Let’s say you have a batch size of 7 in your dataloader.
class LitModel(LightningModule):
def train_dataloader(self):
return Dataset(..., batch_size=7)
In DDP, DDP_SPAWN, Deepspeed, DDP_SHARDED your effective batch size will be 7 * devices * num_nodes.
# effective batch size = 7 * 8
Trainer(accelerator="gpu", devices=8, strategy="ddp")
Trainer(accelerator="gpu", devices=8, strategy="ddp_spawn")
Trainer(accelerator="gpu", devices=8, strategy="ddp_sharded")
# effective batch size = 7 * 8 * 10
Trainer(accelerator="gpu", devices=8, num_nodes=10, strategy="ddp")
Trainer(accelerator="gpu", devices=8, num_nodes=10, strategy="ddp_spawn")
Trainer(accelerator="gpu", devices=8, num_nodes=10, strategy="ddp_sharded")
Note
Huge batch sizes are actually really bad for convergence. Check out: Accurate, Large Minibatch SGD: Training ImageNet in 1 Hour
In DP, which does not support multi-node, the effective batch size will be just 7, regardless of how many devices are being used. The reason is that the full batch gets split evenly between all devices.
# effective batch size = 7, each GPU sees a batch size of 1 except the last GPU
Trainer(accelerator="gpu", devices=8, strategy="dp")

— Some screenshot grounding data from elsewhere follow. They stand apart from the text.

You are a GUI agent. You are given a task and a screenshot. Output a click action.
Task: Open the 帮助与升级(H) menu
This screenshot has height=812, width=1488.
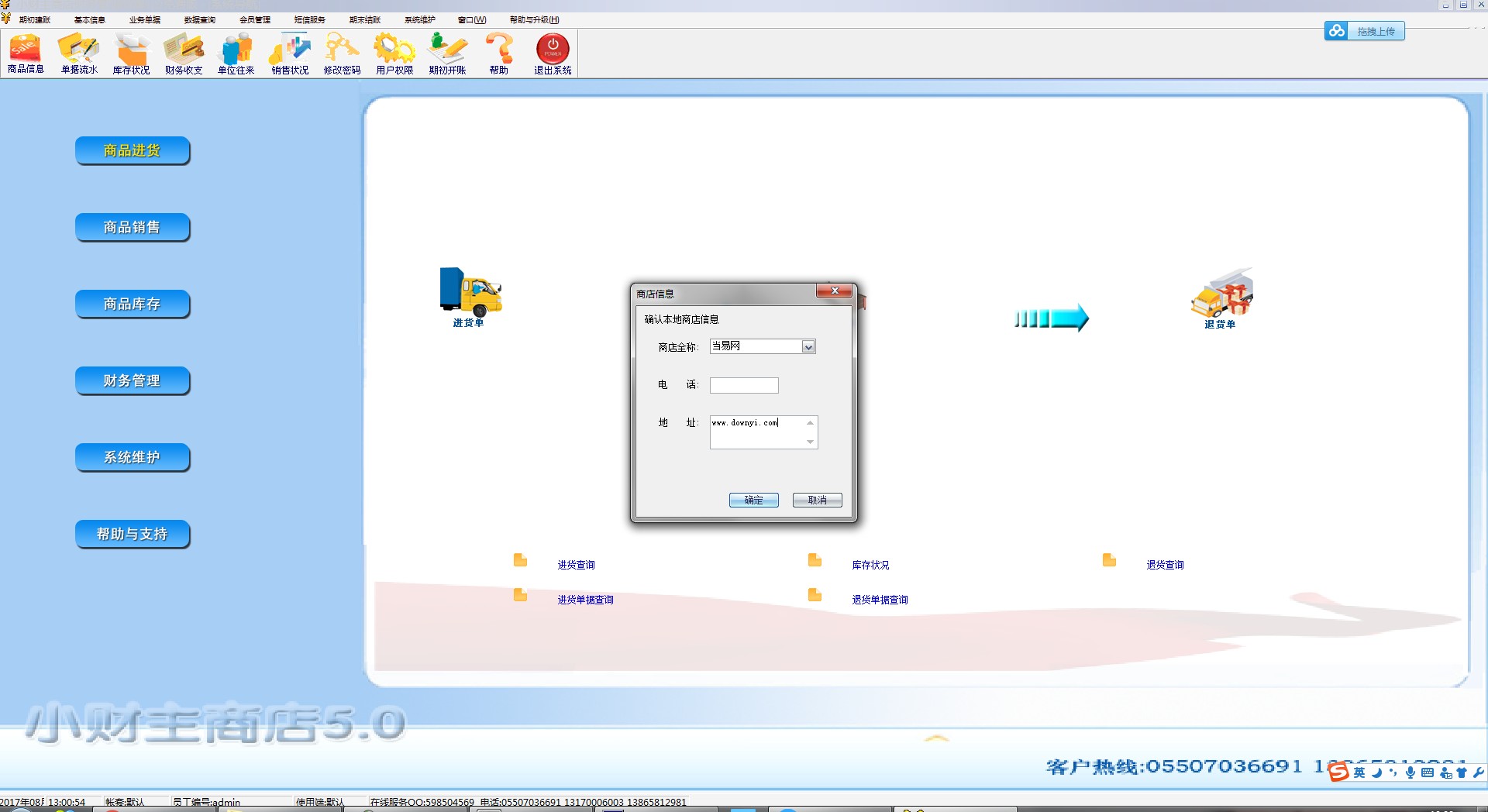pos(534,20)
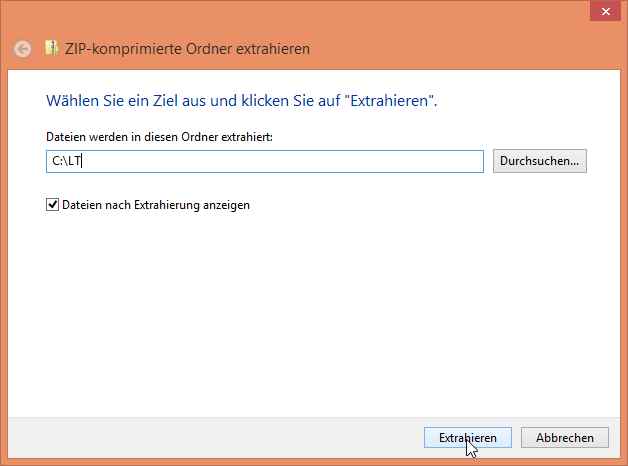
Task: Open the Durchsuchen... folder browser
Action: (x=539, y=161)
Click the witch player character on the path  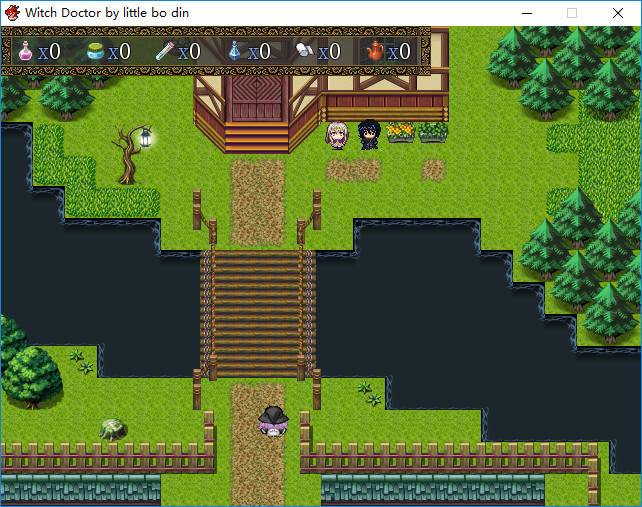(x=272, y=421)
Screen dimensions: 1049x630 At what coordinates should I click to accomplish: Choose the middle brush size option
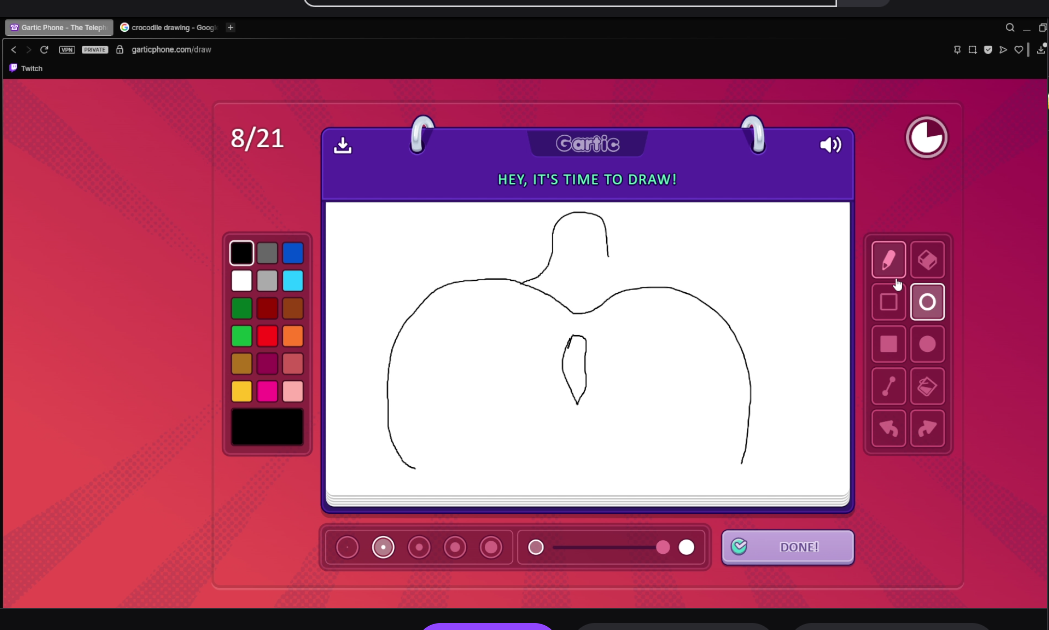point(419,547)
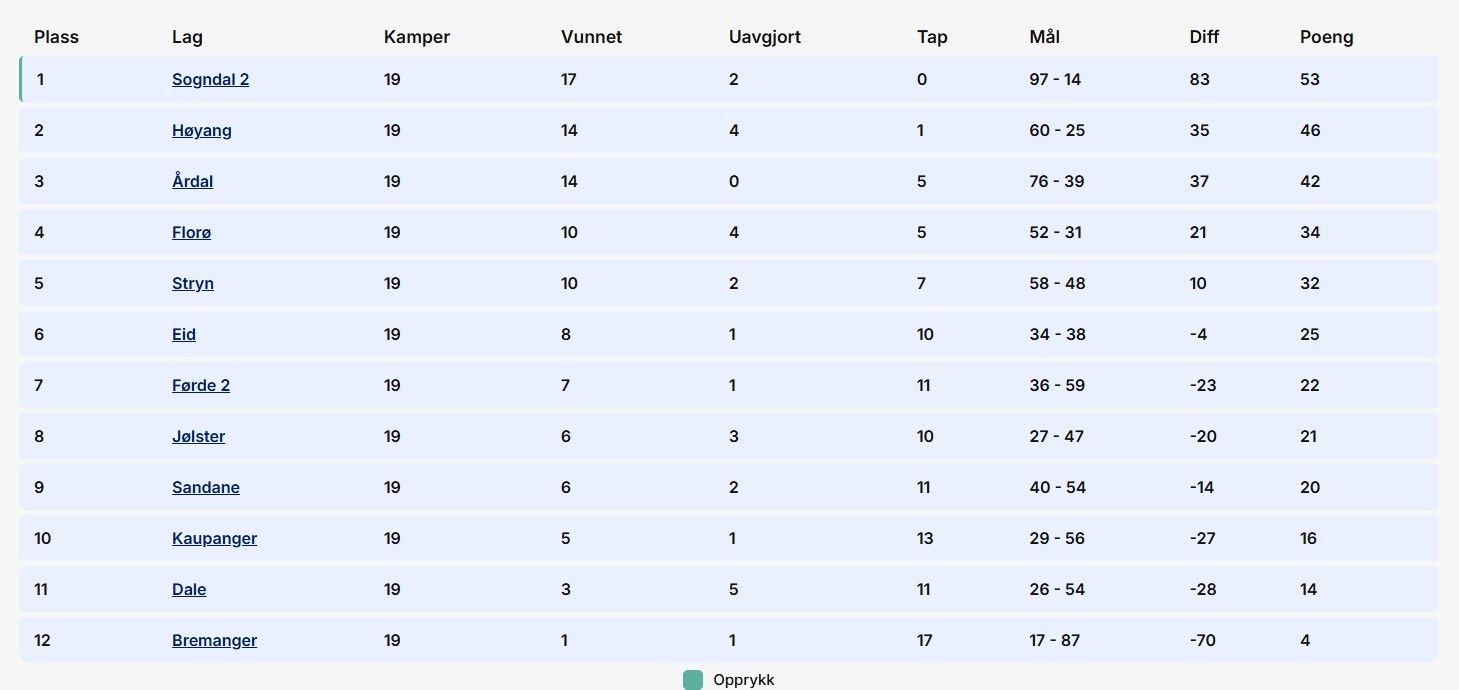Click the Høyang team link
The height and width of the screenshot is (690, 1459).
201,131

# effective batch size = 7, first GPU sees a batch size of 4, the other sees batch size 3
Trainer(accelerator="gpu", devices=2, num_nodes=10, strategy="dp")
How do I use multiple GPUs on Jupyter or Colab notebooks?¶
To use multiple GPUs on notebooks, use the DDP_SPAWN, DDP_NOTEBOOK, or DP mode.
Trainer(accelerator="gpu", devices=4, strategy="ddp_notebook" | "ddp_spawn" | "dp")
If you want to use other models, please launch your training via the command-shell.